In a standard wireless communication system, there are transmitters and receivers, with electromagnetic waves acting as the information carriers between them. However, the environment between these two points is typically uncontrollable, leading to potential data transmission issues that come from different obstacles and interferences.

“We have no control over the environment,” Mojabi said. “Sometimes the environment may block the transmission of data.”

A metallic wall, for example, could block the transmission of electromagnetic waves. In this case, a metasurface could reroute the electromagnetic waves around the obstacle, ensuring seamless connectivity. For this reason, Mojabi is interested in controlling the environment the signals travel through.

“You essentially try to engineer a surface and put it in the environment, in terms of a frame or a poster or things like that, so that it helps the transmission of data,” Mojabi explained.

This approach enables the environment to adapt to our communication needs, and can offer benefits such as higher data rates and even enhanced security in wireless communication.

Mojabi’s project explores how metasurfaces may be reconfigured.

“Reconfigurability means it can change its operation.” He explained.

While most designs are fixed in functionality, metasurfaces offer transformative capabilities. Mojabi’s goal is to develop metasurfaces capable of dynamically adapting to different tasks, akin to the versatile operation of electric transformers — a device that transmits electric energy from one circuit to another.

“In electric transformers, we have a systematic method that changes one voltage to another voltage,” Mojabi said. “I was always looking for something that can do the same thing for electromagnetic waves.”

Mojabi sees metasurfaces as similar to transformers designed for electromagnetic waves. By changing the configuration of the metallic inclusions on metasurfaces, these surfaces can perform multiple operations, catering to the specific needs of each moment.

“It’s a systematic procedure that, you give it an electromagnetic wave and it gives you what you desire,” he said.

While enhancing wireless communication remains a primary focus for Mojabi, metasurfaces have other potential applications such as performing imaging. By incorporating reconfigurable metasurfaces into imaging systems, it becomes possible to adapt the energy focus in real time.

“Imagine you go to an electromagnetic-based imaging system and you want to image, for example, [the] human body or any other thing,” Mojabi said.
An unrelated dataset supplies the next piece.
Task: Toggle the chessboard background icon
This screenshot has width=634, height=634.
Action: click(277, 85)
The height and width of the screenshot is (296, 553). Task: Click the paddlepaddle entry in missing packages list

“You can make the imaging system reconfigurable to what’s really needed, because you can always get a preliminary image, and then you reconfigure the environment to focus the energy more in the direction that you need.”

This application could be invaluable in medical imaging, where precise targeting of suspicious regions can greatly enhance diagnostic accuracy.
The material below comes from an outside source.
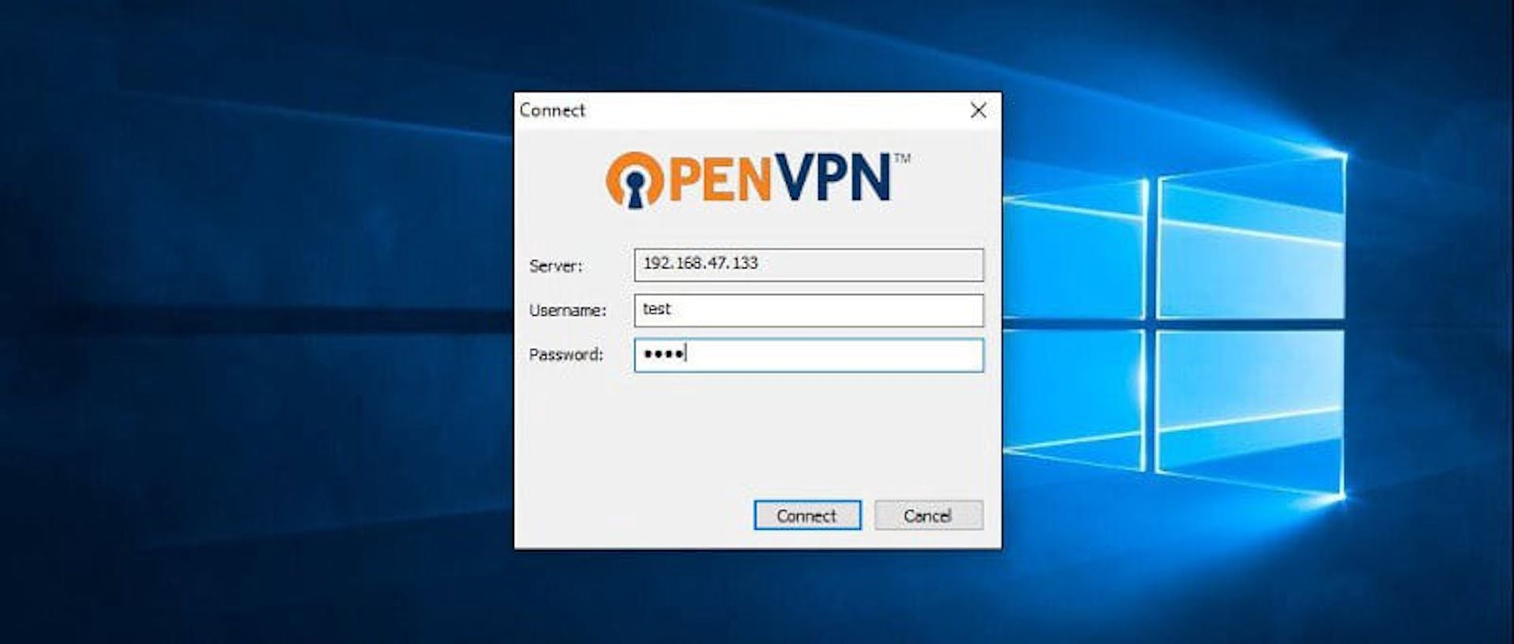1514x644 pixels.
Task: Select the Username text field
Action: point(809,310)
Ultimately, Mojabi believes that his project, through the use of metasurfaces, could mark a pivotal shift in wireless communication and electromagnetic applications by enabling the environment itself to adapt and optimize communication.

“The environment in wireless communication is typically uncontrollable, but now, if you place these strategically in the environment, you can make the environment controllable,” he said.

For this reason, it is referred to as a smart radio environment.

“Now the environment can adapt itself to the need of the people in the environment.”